■ SOURCE PASSAGE:
%%

Put an end to child labor

By Britany Wright
November 15, 2007

It’s time to stop letting children do our jobs.

Child labor seems to go unnoticed and it is an ongoing problem internationally that affects all of us.

Throughout the world there are an estimated 218 million children between ages 5 and 17 working in factories and other hazardous conditions. In India itself, there are between 60 million and 115 million children working.

The United States might be fighting childhood obesity, yet others are still fighting to end child labor and you and I benefit from products made by children around the world.

Why is this occurring now in 2007 when in 1938 the United States passed the Fair Labor Standards Act that prevents minors ages 14 and younger from working, to allow them to benefit from a quality education without distractions?

Even before this act was passed, the United States tried to pass the Keating-Owen Child Labor Act, which passed under the administration of President Woodrow Wilson. This prevented minors from working instead of receiving an education.

The act also prevented the importing of products by countries that use child labor. Two years after Wilson passed it, the act was deemed unconstitutional by the Supreme Court.

%%

■ TASKS:
A. Reproduce the stretch of the child labor article from "Throughout the world" through "receiving an education.".
B. In the child labor article, what happened to the Keating-Owen Child Labor Act two years after Wilson passed it?

■ RECORDED DATA:
%%

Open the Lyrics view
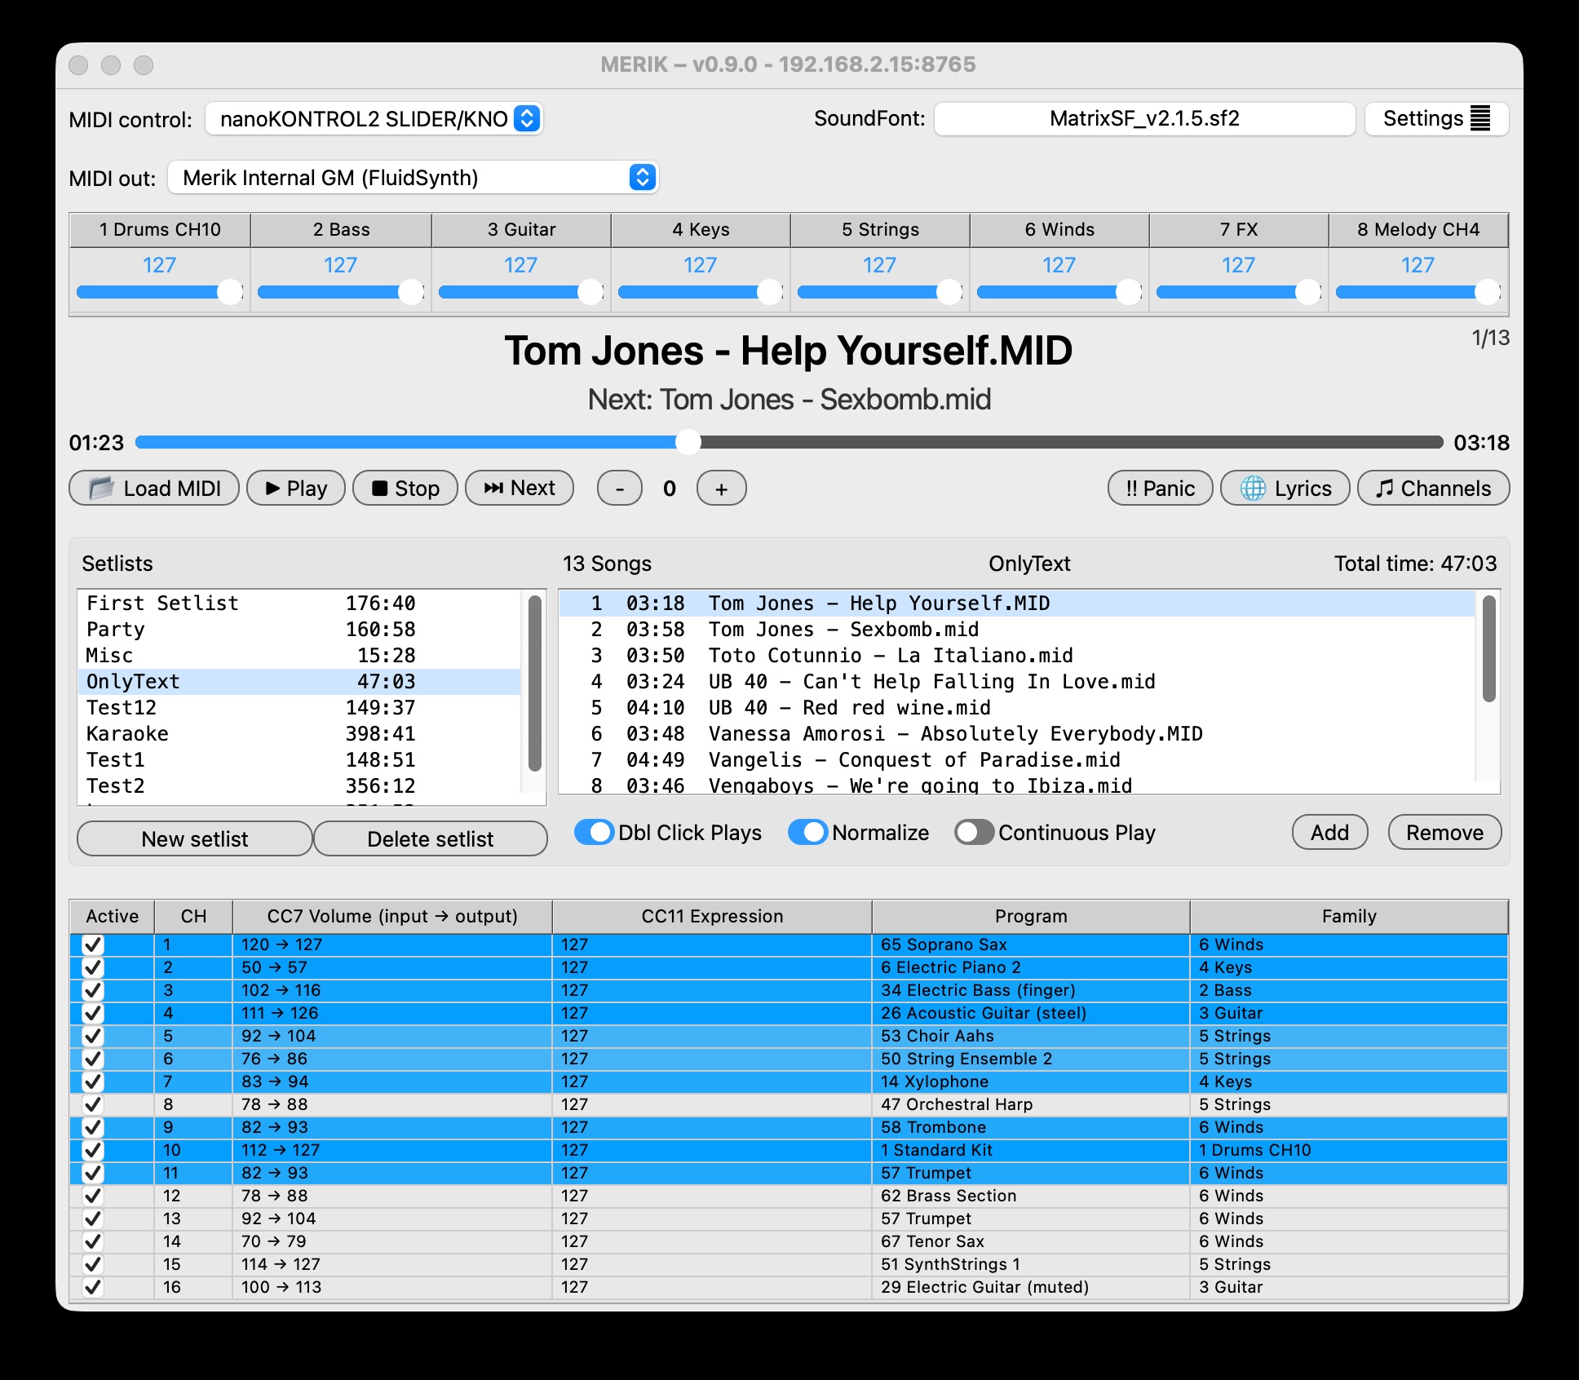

%%

■ PER-TASK ANSWERS:
A.
Throughout the world there are an estimated 218 million children between ages 5 and 17 working in factories and other hazardous conditions. In India itself, there are between 60 million and 115 million children working.

The United States might be fighting childhood obesity, yet others are still fighting to end child labor and you and I benefit from products made by children around the world.

Why is this occurring now in 2007 when in 1938 the United States passed the Fair Labor Standards Act that prevents minors ages 14 and younger from working, to allow them to benefit from a quality education without distractions?

Even before this act was passed, the United States tried to pass the Keating-Owen Child Labor Act, which passed under the administration of President Woodrow Wilson. This prevented minors from working instead of receiving an education.

B. The Supreme Court deemed it unconstitutional.